In contrast to previous years, the 2019 Pride Parade had a noticeably more upbeat and celebratory tone, with fewer chants against Section 377, reflecting the progress made in LGBTQIA+ rights. The march concluded with performances by prominent queer figures and allies, celebrating the strides made by the community over the past year. Notably, the event saw increased participation from younger individuals and garnered international attention, with attendees expressing pride in the growth and inclusivity of Chennai’s Pride movement.

=== 2020-2021 ===
Initiated in 2009, the Chennai Rainbow Pride March went on a two-year hiatus in 2020 and 2021. This pause was a precautionary measure against the SARS-CoV-2 pandemic, during which many Pride volunteers were dedicated to relief work and resource mobilization in response to the crisis. The focus shifted towards supporting affected communities and addressing urgent needs brought on by the pandemic.

=== 2022 ===
The 2022 Chennai Rainbow Pride was held on 26 June 2022, following a two-year hiatus due to the COVID-19 pandemic. Organized by the Tamil Nadu Rainbow Coalition, the march began at Langs Garden Road in Egmore, the same starting point as previous years. This year's Pride witnessed a vibrant and lively atmosphere as LGBTQIA+ community members and allies gathered to celebrate love, identity, and acceptance. The event included not only the march but also cultural performances, such as music, dance, and a fashion show by the transmasculine community, showcasing the diversity and creativity of the participants.

Approximately 1,000 participants joined the parade, donning colorful outfits, face paint, and carrying banners and flags that represented the spectrum of gender and sexuality. The celebrations also included the inauguration of the Transgender Dance Academy, which highlighted the increasing recognition and support for transgender rights within the broader community. Additional events such as poetry sessions, film screenings, and workshops were planned to continue the Pride Month celebrations throughout June.

In addition to celebrating Pride, the marchers also took the opportunity to demand equality and respect for all, continuing the tradition of the Pride March being both a celebration and a protest. The event was marked by joy and solidarity as participants danced to traditional music, Bollywood songs, and the beats of dhols, emphasizing the community's resilience and spirit of resistance.

=== 2023 ===
The 2023 Chennai Rainbow Pride March, held on 2 July 2023, marked a significant milestone as it became the largest Pride event in the city's history. The march saw over 5,500 participants parading down Langs Garden Road, Egmore, in a vibrant display of rainbow colors, flags, and banners. It featured lively dance performances, chanting, and participants showcasing bold, pride-themed attire. Despite the celebratory atmosphere, challenges such as queerphobia and media insensitivity were highlighted. Participants reported experiencing online abuse and discriminatory remarks, and concerns were raised about the adequacy of police support and the authenticity of corporate backing.

=== 2024 ===
The 2024 Chennai Rainbow March, held on June 30, marked the 16th edition of this annual event and drew a record-breaking crowd of approximately 5,000 participants. Organized by the Tamil Nadu Rainbow Coalition, the march began at Rajarathinam Stadium and concluded at Ramada in Egmore, following the tradition of previous years. The event, which took place under the vibrant lights of the Ripon Building illuminated in rainbow colors, highlighted the intersectionality of identity and activism within the LGBTQIA+ community. Participants carried rainbow flags and placards with politically charged slogans, emphasizing the blend of personal identity and political advocacy.

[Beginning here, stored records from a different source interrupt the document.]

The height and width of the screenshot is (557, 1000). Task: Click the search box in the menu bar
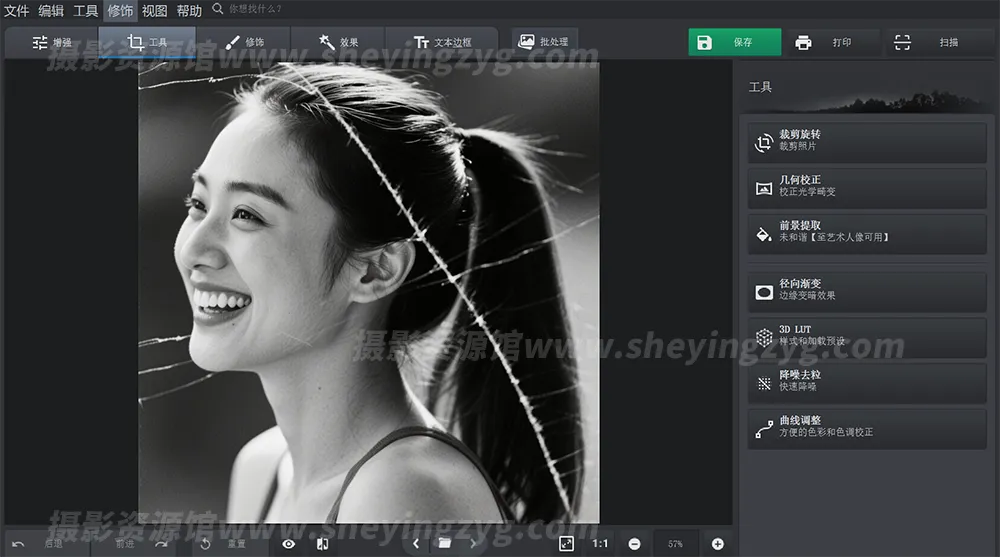coord(254,10)
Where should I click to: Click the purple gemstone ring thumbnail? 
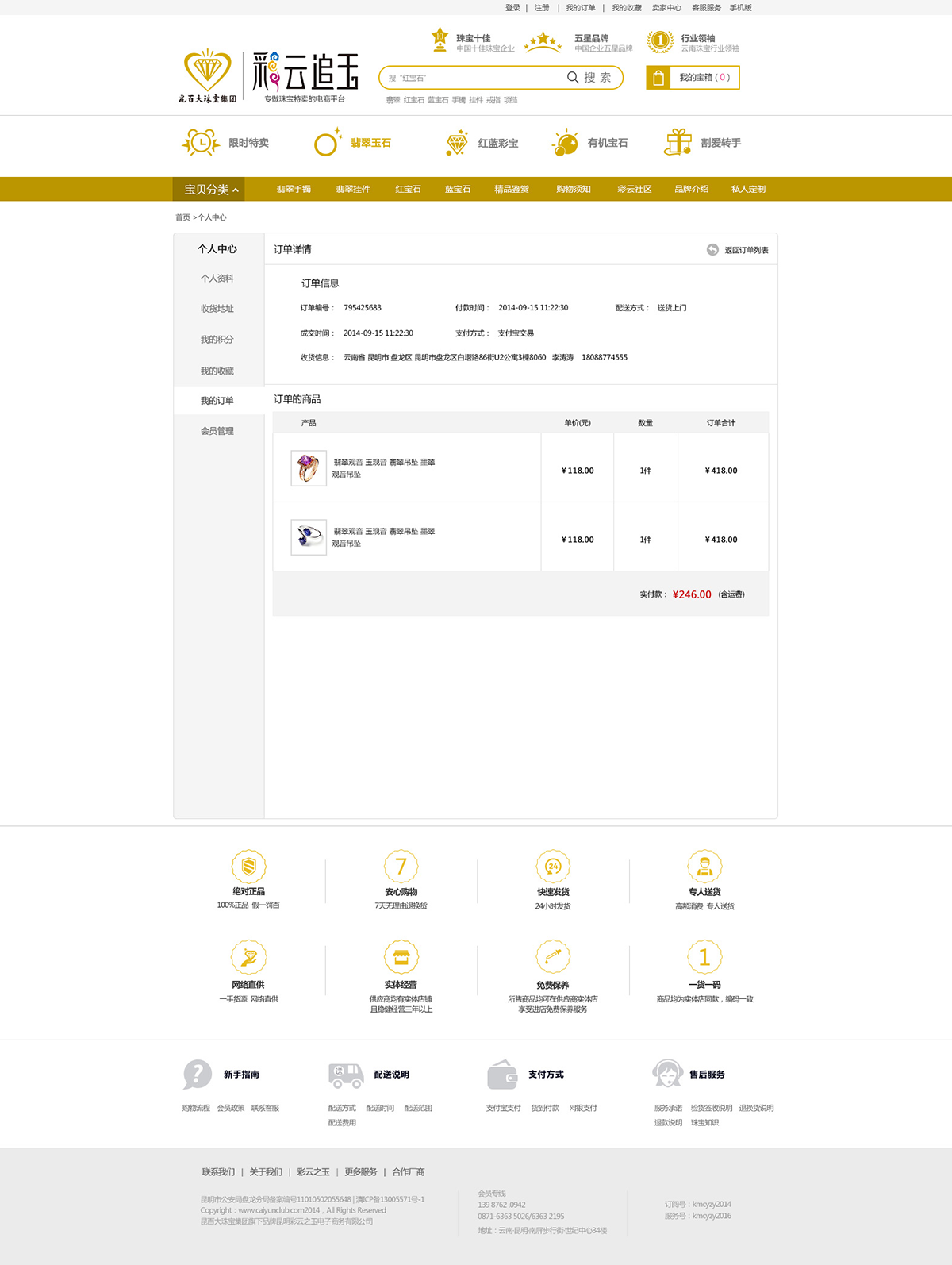coord(309,468)
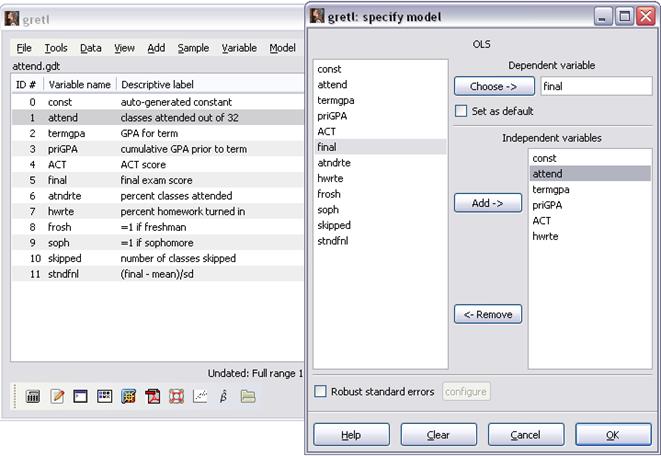Click the '<- Remove' button
Viewport: 661px width, 456px height.
click(488, 315)
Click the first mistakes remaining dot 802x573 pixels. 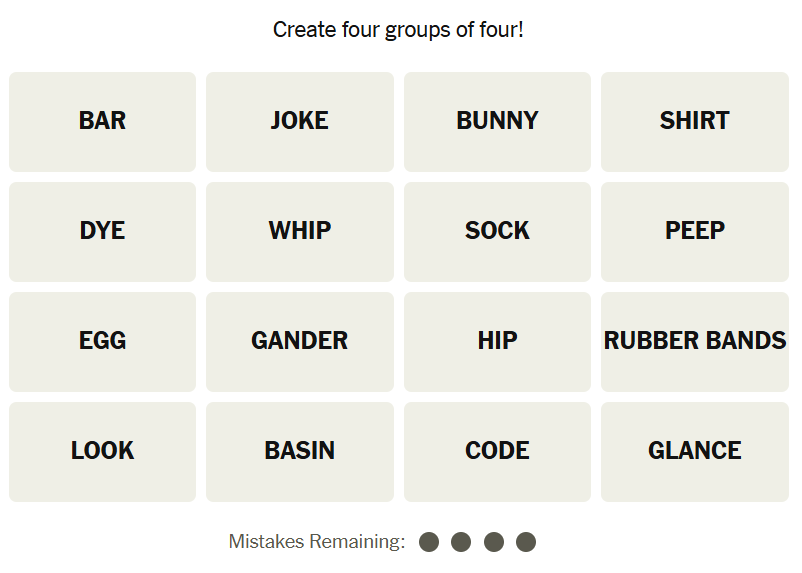429,542
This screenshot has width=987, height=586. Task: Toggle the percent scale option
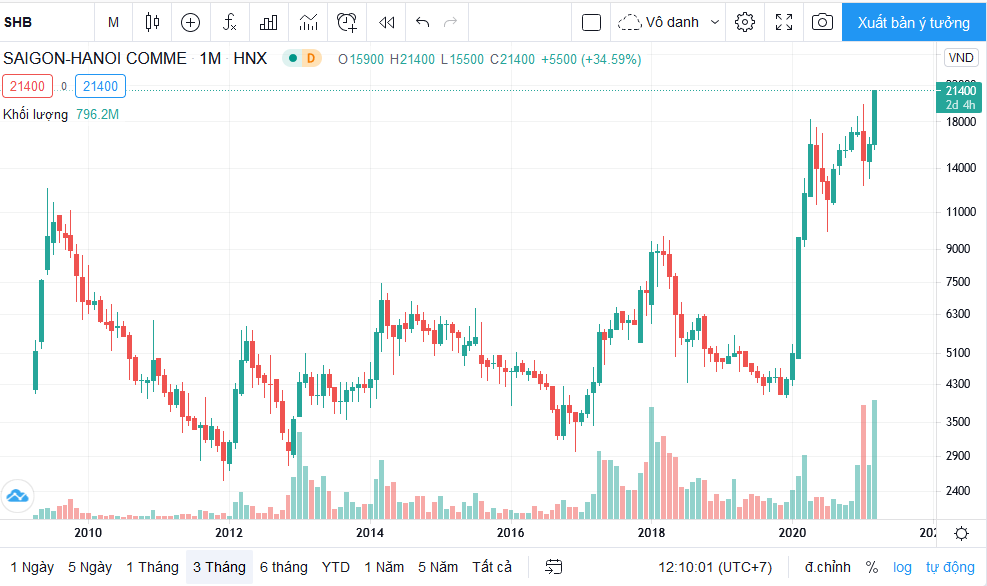(x=872, y=567)
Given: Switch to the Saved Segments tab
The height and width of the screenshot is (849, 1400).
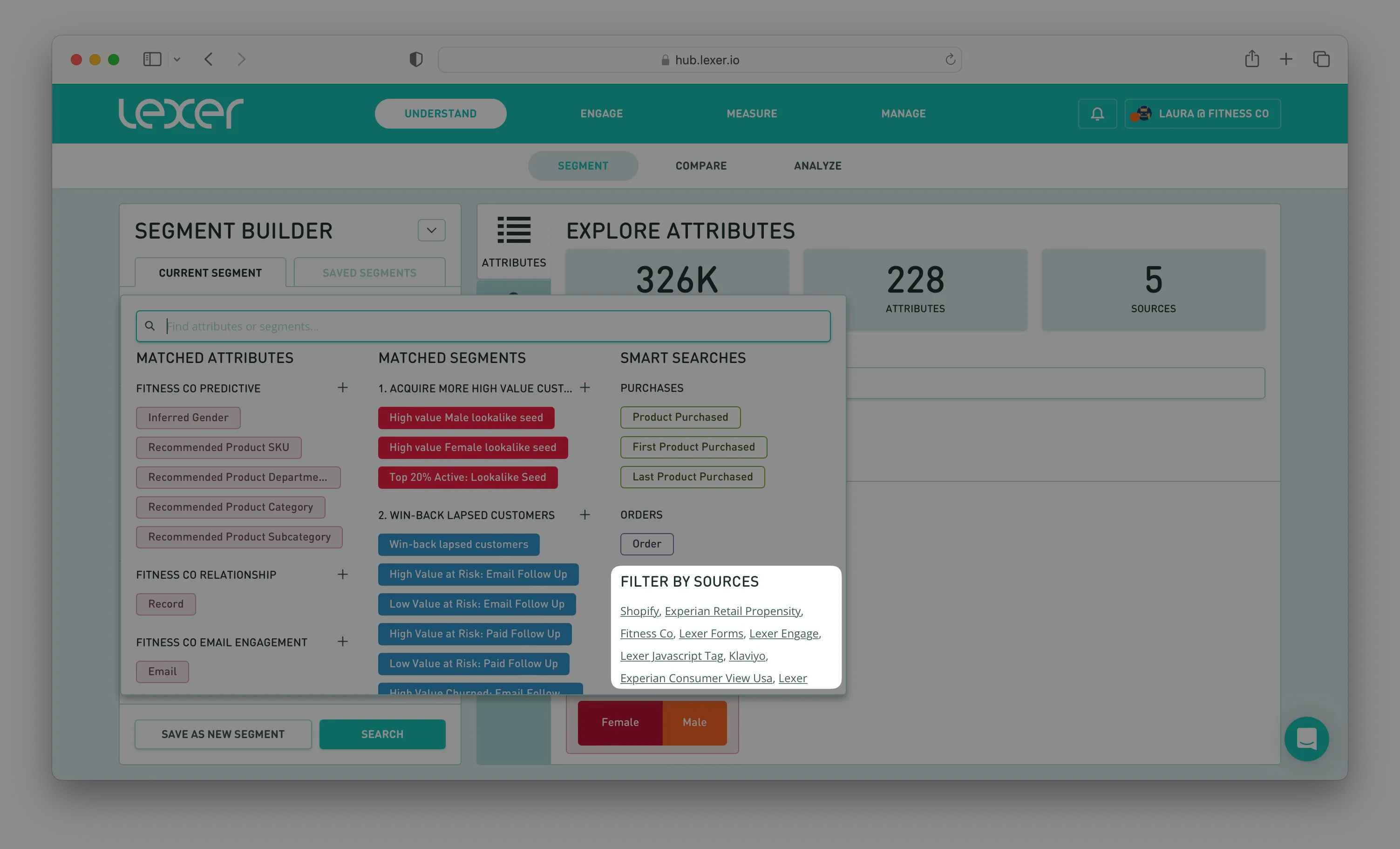Looking at the screenshot, I should [369, 273].
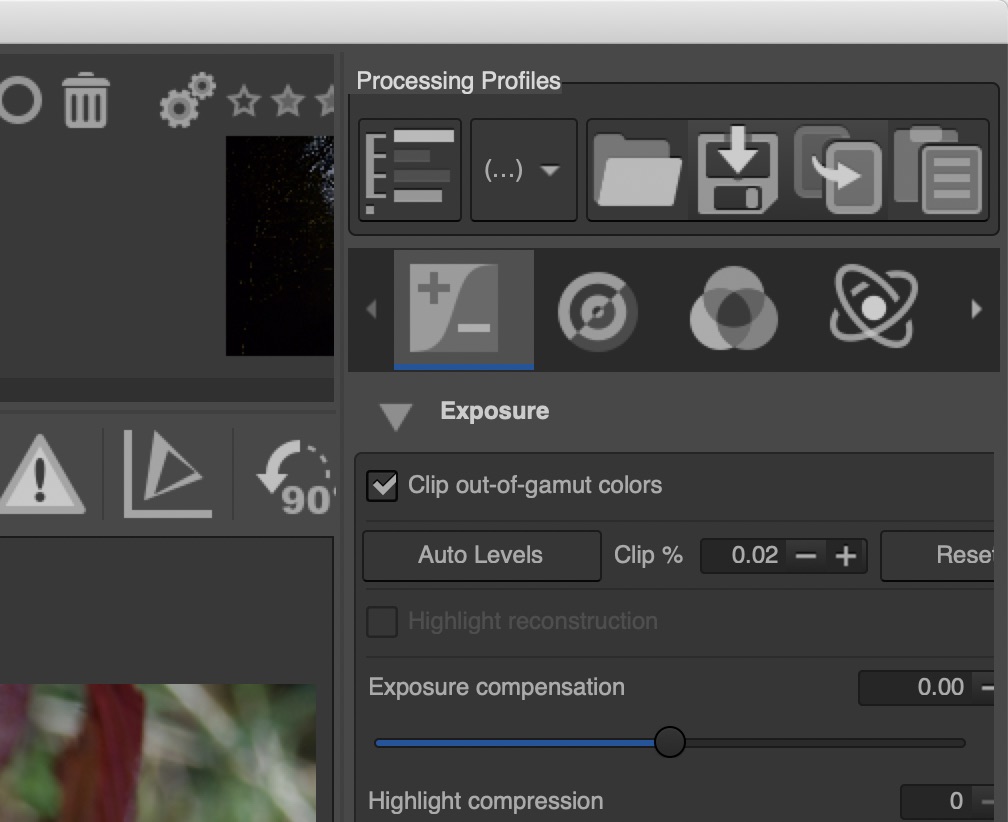Switch to the Detail tab
Screen dimensions: 1008x822
point(597,310)
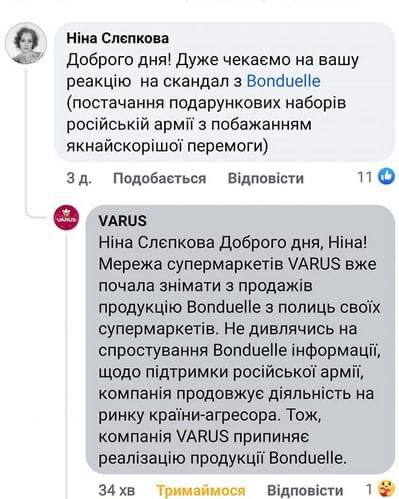This screenshot has width=399, height=499.
Task: Click vertical thread line below VARUS avatar
Action: coord(67,365)
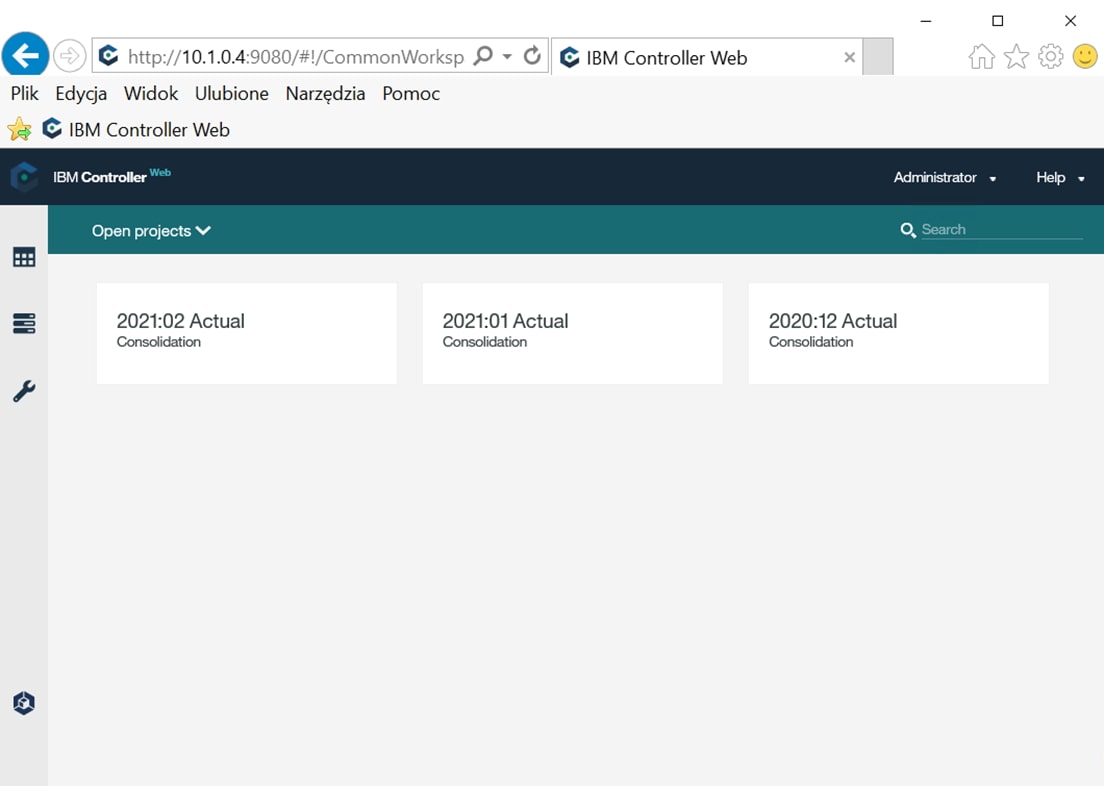
Task: Expand the Help dropdown menu
Action: point(1060,178)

The march also became a platform for fashion expression, with participants showcasing a variety of DIY outfits, ranging from metallic bomber jackets to sequined turbans. Despite the city's humid weather, attendees embraced bold and creative fashion, transforming the streets into a dynamic runway. The march maintained its roots as a protest, with activists stressing the importance of keeping Pride a grassroots movement, free from corporate influence. The smooth execution of the event, with the support of local authorities, was a testament to the growth and resilience of the parade.